Par Valmir Rexhepi
Tristesse animal noir / D’Anja Hilling / mise en scène Collectif Sur un Malentendu / L’Arsenic / du 23 au 29 novembre 2015 / plus d’infos
Six personnages vont passer par les flammes, certains vont en ressortir, carbonisés au-dedans comme au-dehors.
Six comédiens se partagent la scène pour nous livrer une pièce au titre énigmatique dont on n’essayera pas de percer le mystère : Tristesse animal noir, composée par Anja Hilling, en allemand, puis traduite en français avec le concours de Silvia Berutti-Ronelt en collaboration avec Jean-Claude Berutti. Au milieu de la scène a poussé une forêt. C’est ici que le drame va se jouer, dans la lumière crépusculaire s’échappant des braises d’un barbecue. Trois couples se trouvent là pour partager viandes, bières, vins, questions, discussions. Un des couples a un bébé. La banalité de l’ambiance est encore soulignée par la présence d’une voix off d’une platitude robotique qui jongle entre didascalies et descriptions narratives.

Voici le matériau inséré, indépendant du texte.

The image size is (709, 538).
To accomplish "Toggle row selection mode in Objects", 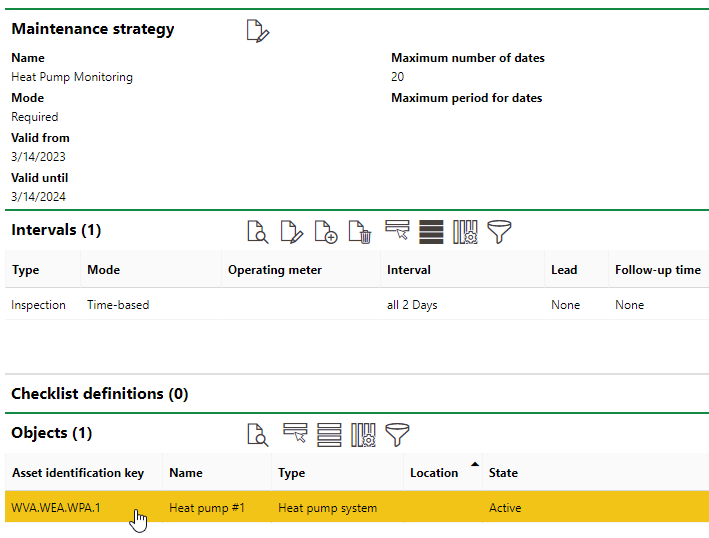I will click(x=295, y=435).
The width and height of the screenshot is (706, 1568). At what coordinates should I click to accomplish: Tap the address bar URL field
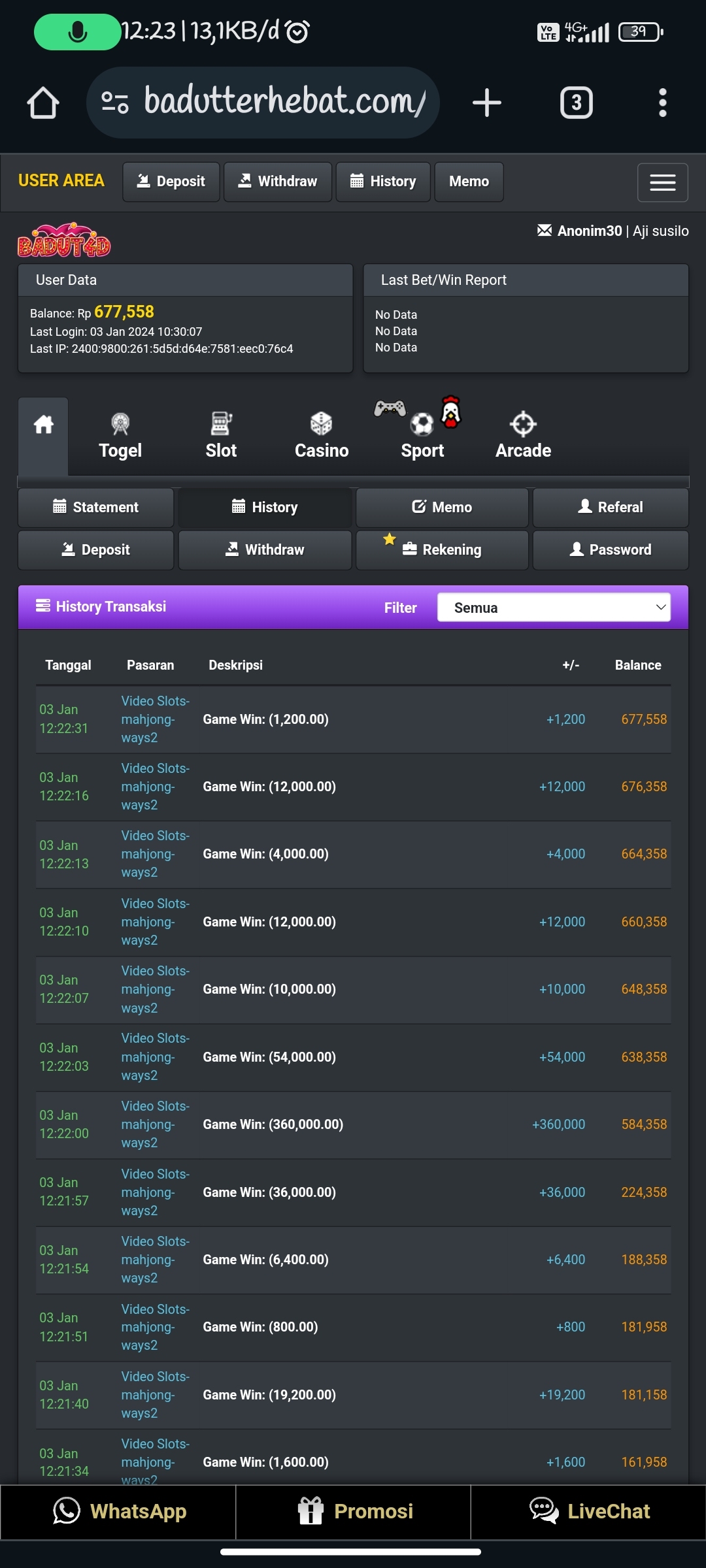(x=284, y=103)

Et puis tout le monde s’endort, noir. Mais voici que des crépitements se font entendre, les craquements du bois qui brûle. Le crépitement devient vrombissement sourd, une vapeur s’élève et nous lèche le visage. Noir, ça brûle dans le noir. La voix off est partie en fumée ; désormais les personnages, de part et d’autre de la colline où sont cachés les spectateurs, annoncent dans des cris déchirés par la panique ce qui se passe à l’ombre des flammes. Ce sont des voix on, investies par la peur, la douleur. Un bruit de semelles sur le sol semé de cendres se mêle aux cris : quelqu’un avance dans le noir du brasier. On voit un peu du drame, par étincelles ; dans le feu, trois corps ont fusionné. Le feu s’endort, lumière.
Le drame ne s’éteint pas avec le feu. Après la fusion des corps, voici la fission des relations. Des couples de départ il ne reste rien, carbonisé. Les personnages encore vivants ne communiquent que par la médiation de deux micros, par des paroles qui partent en volutes. On attend peut-être un sauvetage, une stabilisation, un retour à la normale. Mais l’épreuve du feu, telle ces ordalies médiévales, aura raison de tout : innocent, coupable, qu’importe. On est brûlé.